— begin Input data —
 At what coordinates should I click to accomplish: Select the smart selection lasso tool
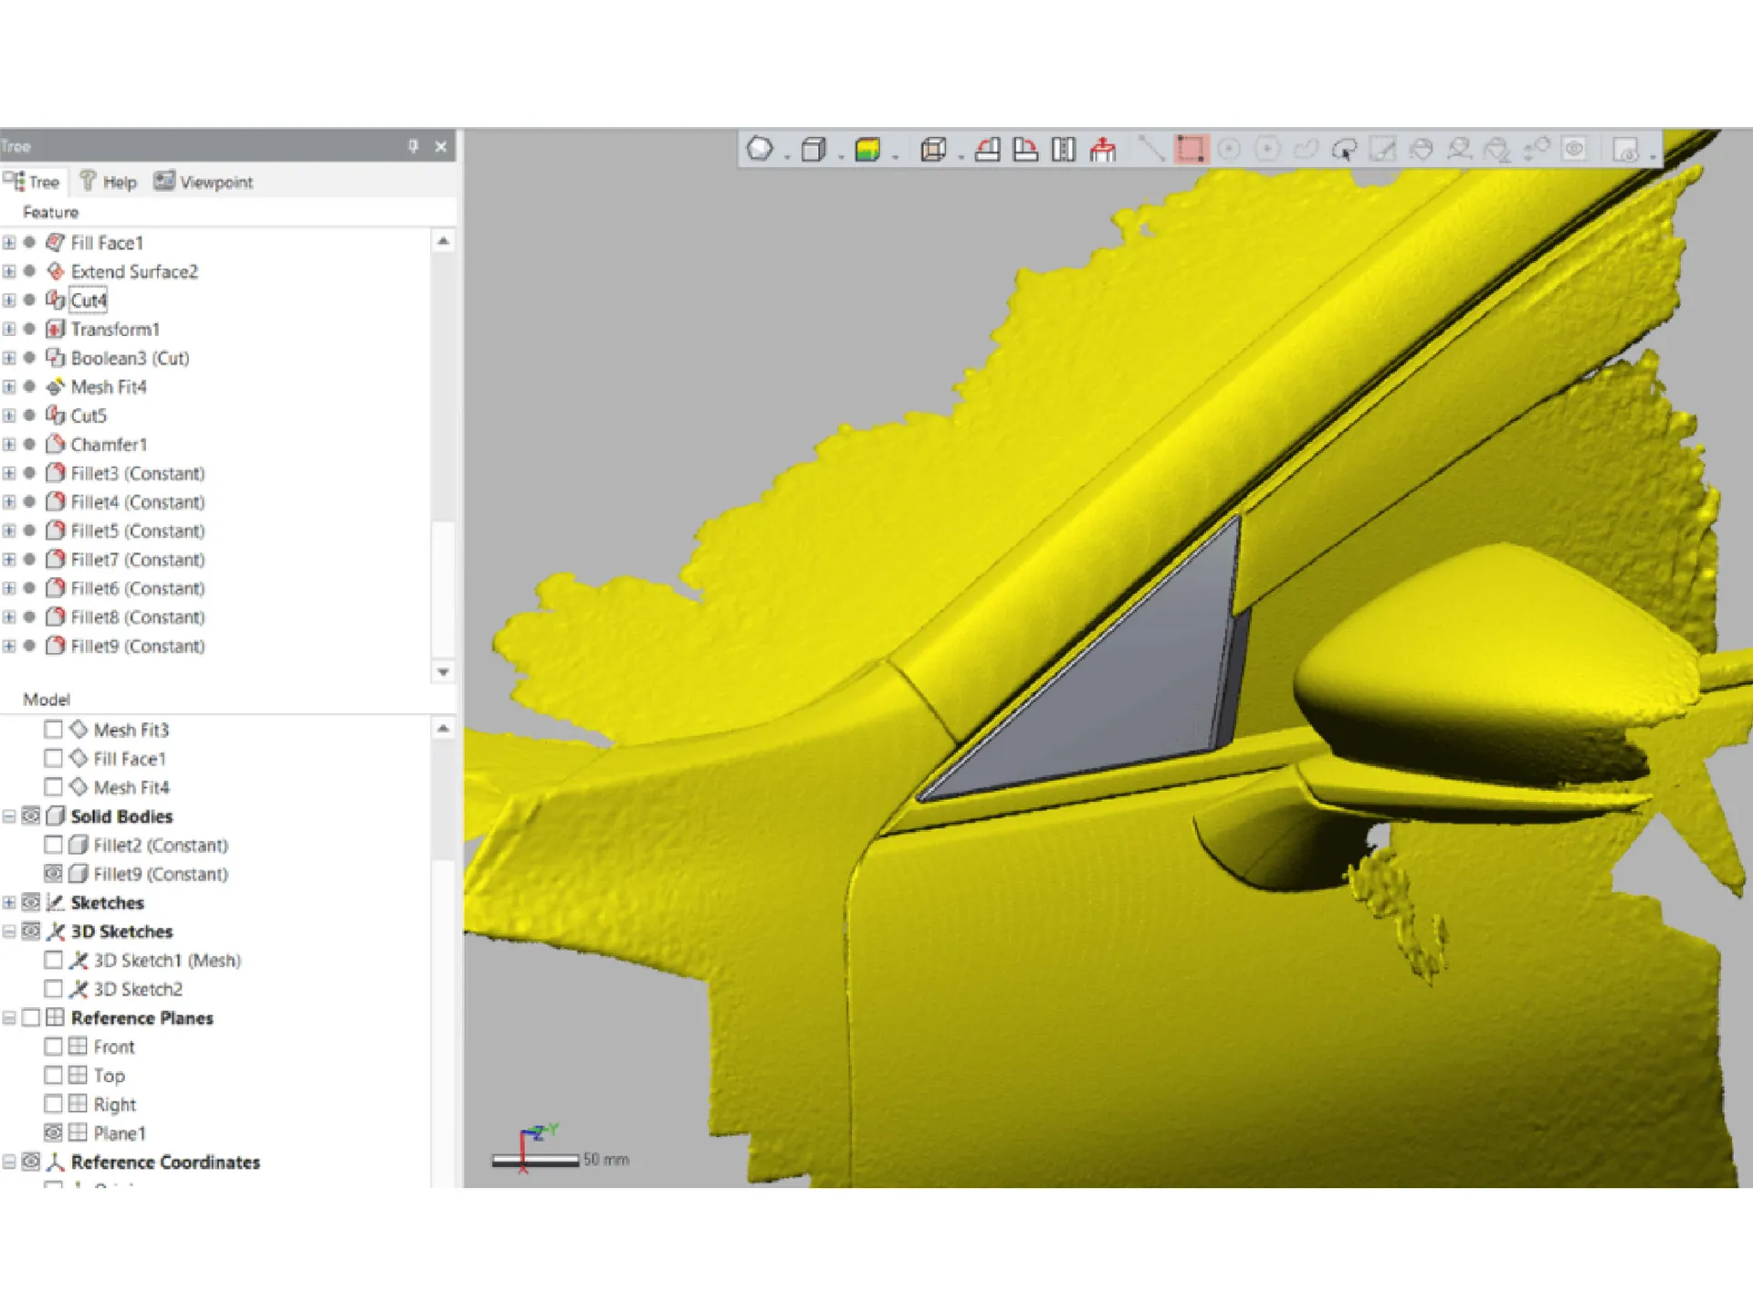click(1344, 149)
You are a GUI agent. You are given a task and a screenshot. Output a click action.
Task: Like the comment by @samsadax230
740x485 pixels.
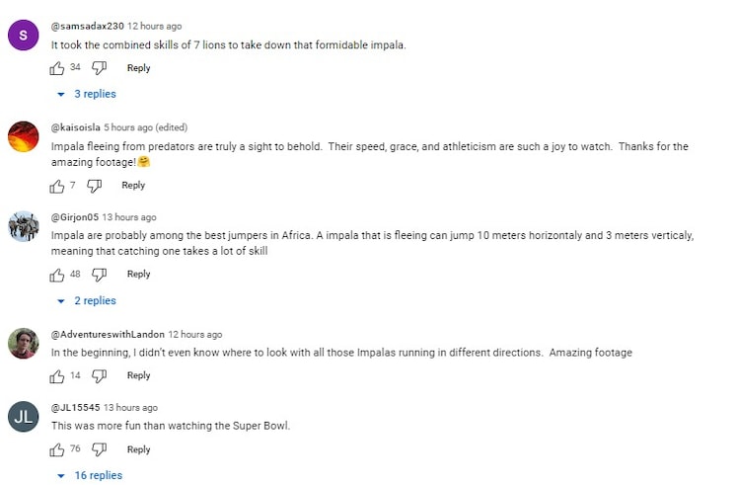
— end Input data —
> [Aim of the task]:
Rewrite all the items above, changing "comment" to "reply" and keeping everything else the same. Leave the pictures out.

> [Answer to this exercise]:
 At what coordinates should I click to accomplish: Select the smart selection lasso tool
click(1344, 149)
You are a GUI agent. You are given a task and a screenshot. Output a click action.
Task: Like the reply by @samsadax230
740x485 pixels.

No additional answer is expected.